Zauważył zmianę, która zaszła w jego ukochanej, choć nie do końca ją rozumiał. Znowu. Nienawidził tego uczucia, ale nic nie mógł na nie poradzić, bo jedynym sposobem, by się go pozbyć, była rozmowa. A Leo wykorzystał już na ten dzień swój limit poważnych rozmów. Nie znaczyło to, że miał zamiar przestać być szczerym; po prostu, nie chciał już bardziej się odsłaniać, więcej nawet - był do tego niemal fizycznie niezdolny.
- To znaczy, że były w moim życiu kobiety. - mruknął, słysząc jej pytanie. Pomyślał, że te słowa zabrzmiały dziwnie, a przede wszystkim czuł, że były zupełnie nie na miejscu.
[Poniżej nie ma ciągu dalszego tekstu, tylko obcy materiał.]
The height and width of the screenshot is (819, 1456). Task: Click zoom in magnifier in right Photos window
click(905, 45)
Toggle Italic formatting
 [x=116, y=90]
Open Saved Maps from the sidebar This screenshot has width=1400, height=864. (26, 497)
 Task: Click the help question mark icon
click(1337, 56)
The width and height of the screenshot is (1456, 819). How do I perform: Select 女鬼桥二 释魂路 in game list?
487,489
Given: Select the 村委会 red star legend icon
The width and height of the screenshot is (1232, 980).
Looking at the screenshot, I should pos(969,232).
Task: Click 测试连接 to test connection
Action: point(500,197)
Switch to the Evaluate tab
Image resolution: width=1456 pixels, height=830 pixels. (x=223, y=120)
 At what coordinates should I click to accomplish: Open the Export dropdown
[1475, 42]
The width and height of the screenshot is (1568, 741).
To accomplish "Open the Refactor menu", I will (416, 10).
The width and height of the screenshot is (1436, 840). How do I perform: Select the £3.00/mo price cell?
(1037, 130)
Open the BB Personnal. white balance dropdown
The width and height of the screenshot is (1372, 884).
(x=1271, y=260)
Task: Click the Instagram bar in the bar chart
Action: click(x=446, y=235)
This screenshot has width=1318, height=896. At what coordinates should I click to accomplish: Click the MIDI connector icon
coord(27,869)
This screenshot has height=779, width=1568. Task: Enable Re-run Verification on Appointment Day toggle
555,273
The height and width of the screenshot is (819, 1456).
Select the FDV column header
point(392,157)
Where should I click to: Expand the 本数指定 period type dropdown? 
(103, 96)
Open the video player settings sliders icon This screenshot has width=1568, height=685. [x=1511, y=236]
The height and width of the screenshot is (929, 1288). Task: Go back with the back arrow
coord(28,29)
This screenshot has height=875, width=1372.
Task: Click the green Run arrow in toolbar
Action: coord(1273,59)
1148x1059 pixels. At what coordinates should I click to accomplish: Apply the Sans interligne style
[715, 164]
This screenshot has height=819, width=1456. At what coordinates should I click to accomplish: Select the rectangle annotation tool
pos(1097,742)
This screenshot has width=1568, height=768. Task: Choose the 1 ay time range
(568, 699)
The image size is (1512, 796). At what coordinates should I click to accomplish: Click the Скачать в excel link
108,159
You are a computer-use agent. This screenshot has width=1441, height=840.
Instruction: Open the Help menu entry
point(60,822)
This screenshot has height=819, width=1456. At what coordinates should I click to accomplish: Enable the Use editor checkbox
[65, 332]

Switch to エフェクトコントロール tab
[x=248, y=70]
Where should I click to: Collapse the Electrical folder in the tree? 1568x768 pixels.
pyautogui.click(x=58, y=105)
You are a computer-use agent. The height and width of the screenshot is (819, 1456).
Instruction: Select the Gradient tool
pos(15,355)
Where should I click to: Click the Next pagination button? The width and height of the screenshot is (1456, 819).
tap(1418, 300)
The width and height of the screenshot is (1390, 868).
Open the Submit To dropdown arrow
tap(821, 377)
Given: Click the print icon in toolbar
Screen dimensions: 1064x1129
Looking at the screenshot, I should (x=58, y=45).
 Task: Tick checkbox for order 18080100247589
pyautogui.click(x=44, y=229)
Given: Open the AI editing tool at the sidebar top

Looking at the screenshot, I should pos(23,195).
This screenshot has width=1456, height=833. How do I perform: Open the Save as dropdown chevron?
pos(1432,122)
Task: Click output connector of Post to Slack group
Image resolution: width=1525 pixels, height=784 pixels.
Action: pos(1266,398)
Wcześniej wyłapał, że Spencer użyła liczby pojedynczej, mówiąc o swojej przeszłości, powiedziała "z nim". A on? Bezczelnie rozwiał wszelkie możliwe wątpliwości. Nie był grzecznym chłopcem.
- Wystarczy, jeśli powiem, że żadnej nie zaprosiłem tutaj? - dodał, z opóźnieniem uświadamiając sobie, że mógł skrzywdzić swoją ukochaną wcześniejszym wyznaniem, a wcale nie miał takiego zamiaru. I znów w ten swój dziwny, pokręcony sposób chciał jej udowodnić, że żadna z tych kobiet się nie liczyła, że żadna nie była godna, by leżeć w jego łóżku, by myć włosy pod jego prysznicem, by jeść śniadanie w jego kuchni. Pozostawało tylko pytanie, czy Spencer zrozumiała jego logikę i czy uspokoił jej ewentualne obawy. Przez cały ten czas patrzył jej prosto w oczy, świadomy, że mogła oczekiwać z jego strony kłamstwa. Nie kłamał i chciał jej to tym udowodnić.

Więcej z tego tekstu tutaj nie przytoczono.